Gravitational waves are ripples in the fabric of spacetime, predicted a century ago by Einstein in his theory of general relativity. Their existence was finally confirmed earlier this year by the LIGO experiment in the US, which saw two huge black holes colliding.
Space really is the perfect place to do these kinds of experiments. Nothing is as quiet as space.
– Dr Peter Wass
Department of Physics
Researchers are planning a mission in the 2030s called eLISA, which would be sensitive to an entirely new, lower-frequency window than LIGO, allowing scientists to look for even more exotic cosmic events such as supernova explosions, neutron star binaries spiralling around each other, or pairs of merging supermassive black holes.
The eLISA mission will situate three spacecraft in-orbit around the Sun.

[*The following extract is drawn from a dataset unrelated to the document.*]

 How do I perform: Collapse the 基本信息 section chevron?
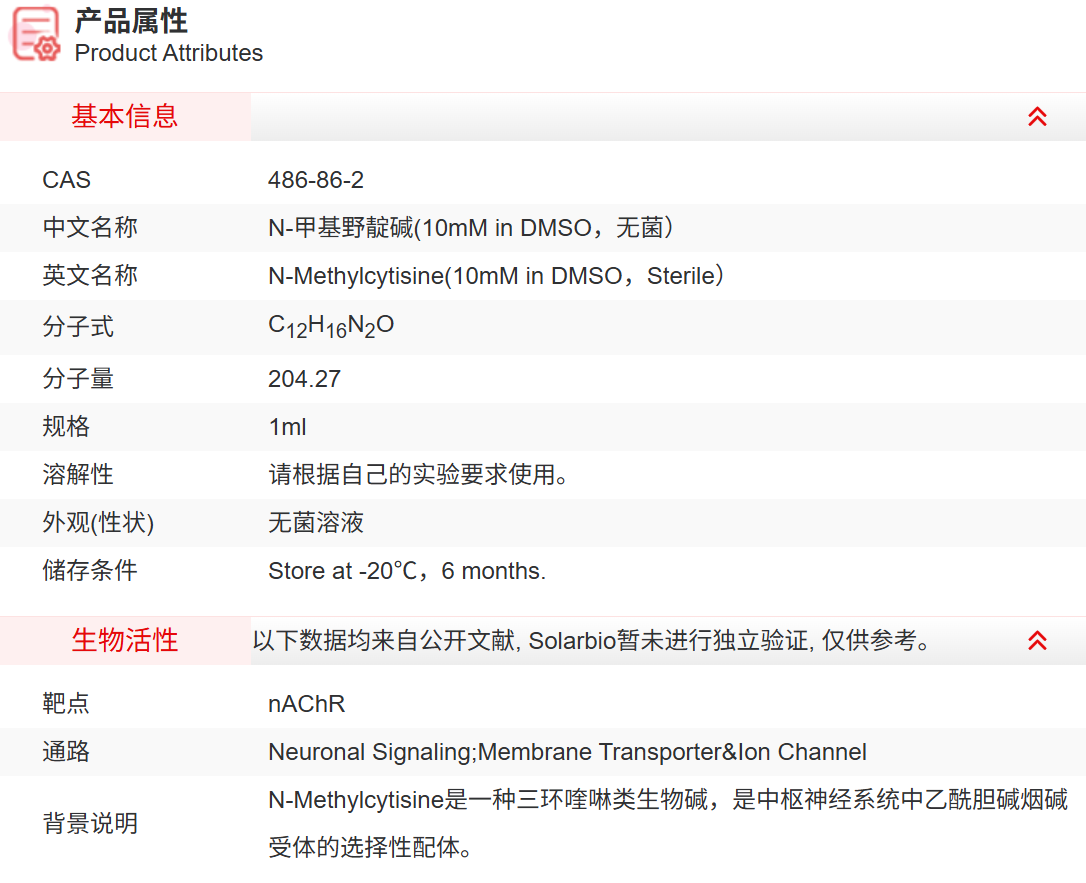(1037, 117)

The three spacecraft will be millions of kilometres apart and in each one there will be two solid gold platinum cubes known as a ‘test masses’. Lasers will measure minute changes in the distances between the test masses, caused by passing gravitational waves.?

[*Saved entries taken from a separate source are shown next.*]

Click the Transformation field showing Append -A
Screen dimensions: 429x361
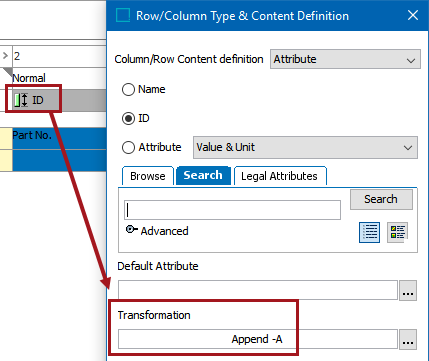258,339
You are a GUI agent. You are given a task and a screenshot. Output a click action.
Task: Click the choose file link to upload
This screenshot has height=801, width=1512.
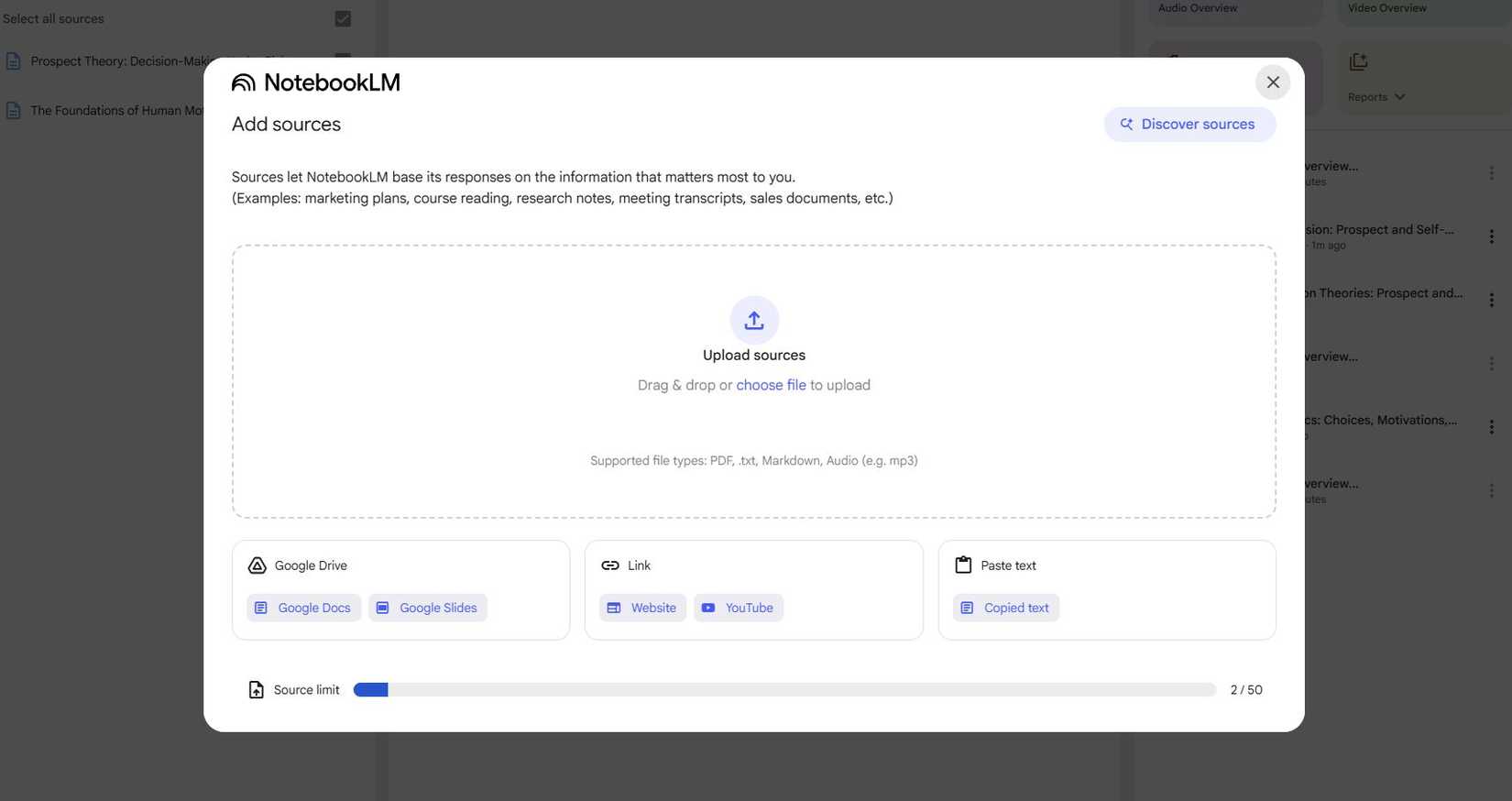(771, 384)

It is essential that these masses are isolated from other possible interfering forces, such as solar wind and pressure from sunlight, so that if there is any change in distance observed, only gravity can be responsible.

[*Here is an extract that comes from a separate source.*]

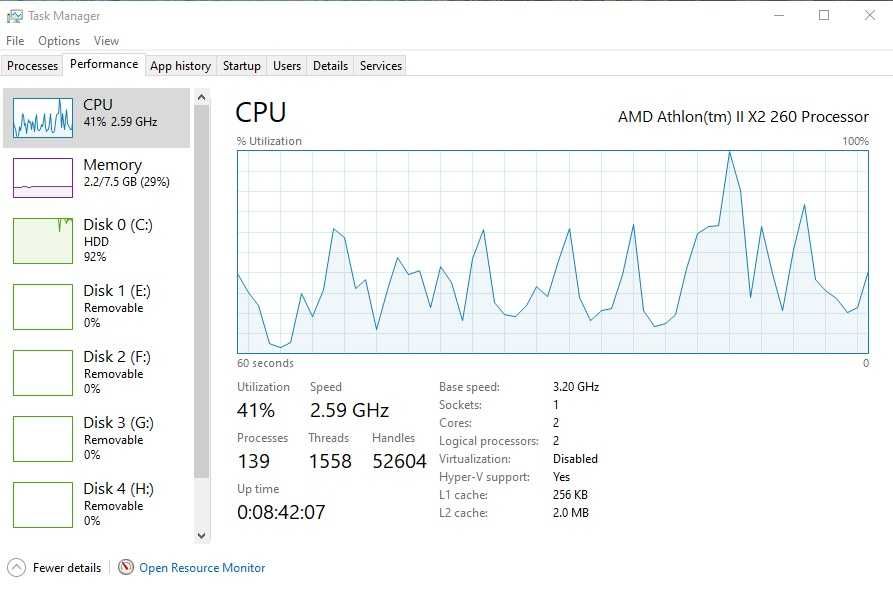
Task: Switch to the Startup tab
Action: pyautogui.click(x=241, y=66)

In December 2015 scientists launched a mission to pave the way for eLISA, called LISA Pathfinder. With Imperial College London kit on board, this set out to test the technology required to observe gravitational waves from space. The test masses in LISA Pathfinder are only 38 cm apart, and at such a small distance could not detect gravitational waves.
Results from LISA Pathfinder, based on just two months of science operations, show that the two test masses at the heart of the spacecraft are falling freely through space under the influence of gravity alone, unperturbed by other external forces, to a precision more than five times better than originally required.
In a paper published today in Physical Review Letters, the LISA Pathfinder team show that the test masses are almost perfectly motionless with respect to each other, with a relative acceleration lower than one ten millionth of a billionth of Earth's gravitational acceleration (0.000000000000001g).
A team of Imperial physicists designed and built one of the isolation mechanisms for LISA Pathfinder, and have also helped analyse the data during this first test run.
“We had requirements for what level of interference would be acceptable, and then we had best estimates of how isolated the masses could be. Our first results are even better than that,” said Dr Peter Wass, a scientist from Imperial’s Department of Physics who was part of the team behind the mechanism.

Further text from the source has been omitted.